Work to be completed:
Word for word, quote the lines from the one containing "Open Brave Shields lion icon in address bar" to the end of the entries below, including both. Leave pictures out.

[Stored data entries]
########################################

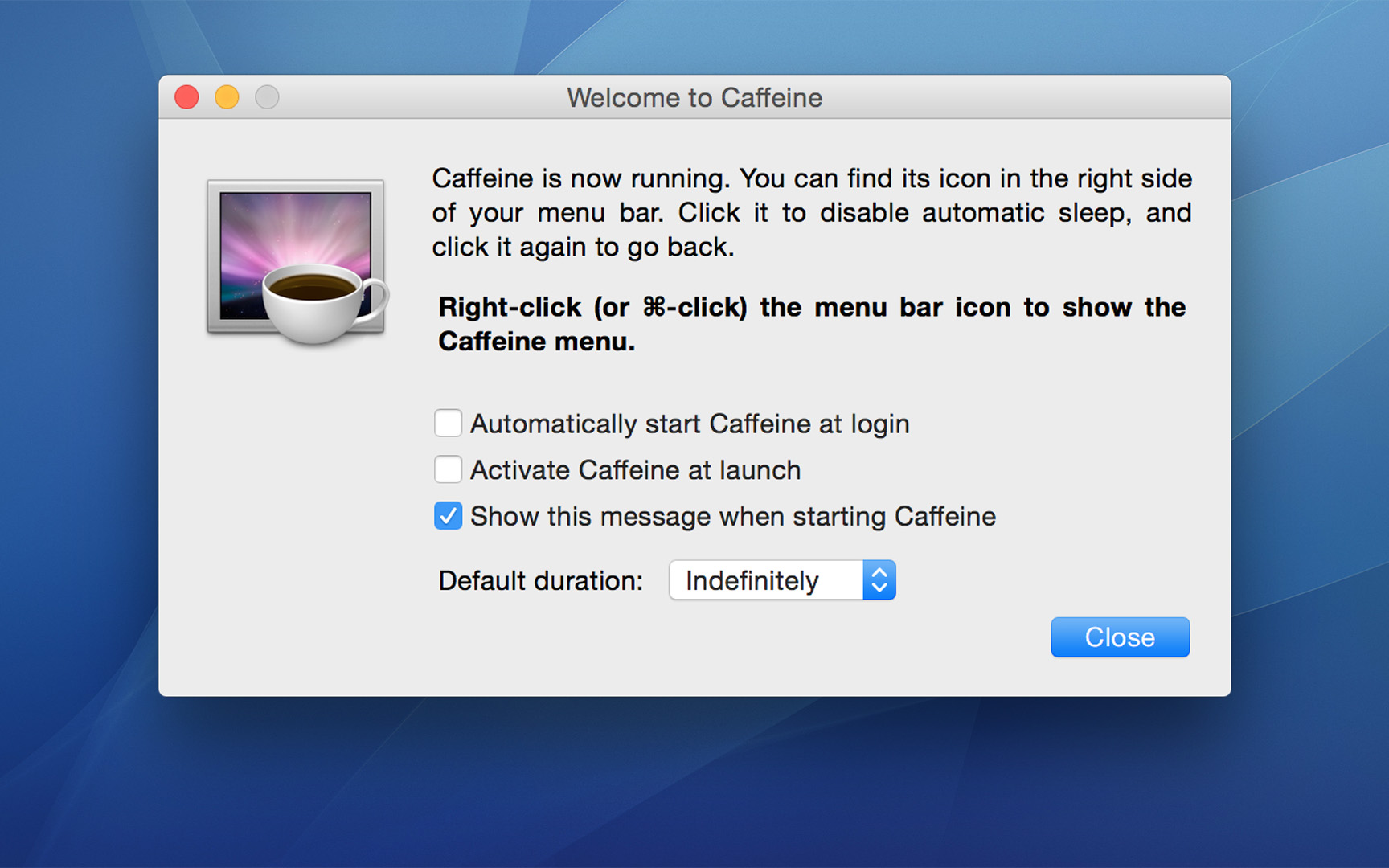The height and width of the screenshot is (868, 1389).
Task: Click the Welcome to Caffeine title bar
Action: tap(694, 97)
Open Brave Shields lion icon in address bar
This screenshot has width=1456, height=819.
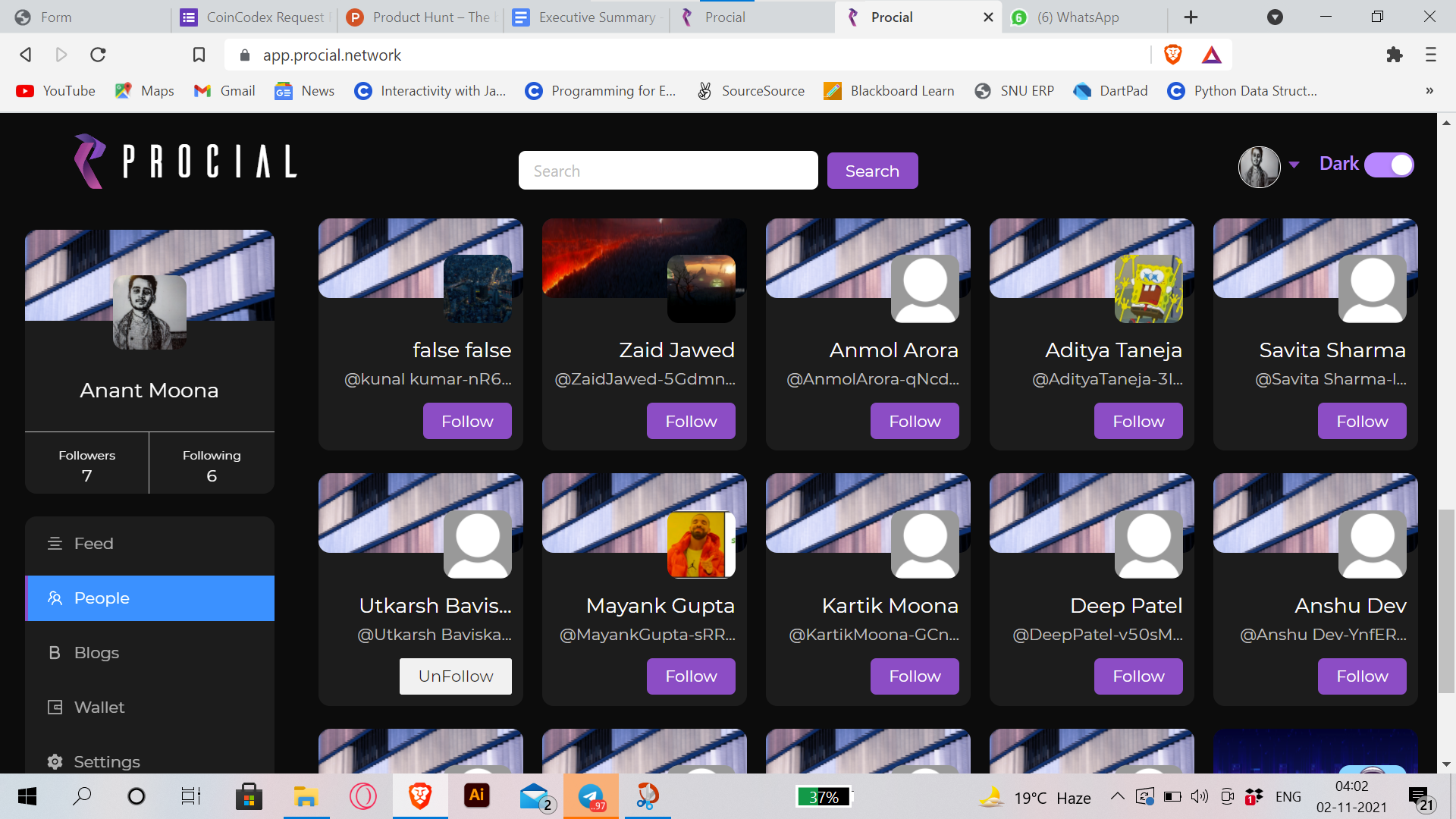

########################################

Your solution:
Open Brave Shields lion icon in address bar
This screenshot has width=1456, height=819.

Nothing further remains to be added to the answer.